## DATASET
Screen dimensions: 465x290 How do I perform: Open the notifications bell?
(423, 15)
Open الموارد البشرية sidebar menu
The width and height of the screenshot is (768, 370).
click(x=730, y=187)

## PROBLEM TO SOLVE
Can you give every line of the entries above as a numbered list, skipping any blank lines?

## WRITTEN REPLY
1. Screen dimensions: 465x290 How do I perform: Open the notifications bell?
2. (423, 15)
3. Open الموارد البشرية sidebar menu
4. The width and height of the screenshot is (768, 370).
5. click(x=730, y=187)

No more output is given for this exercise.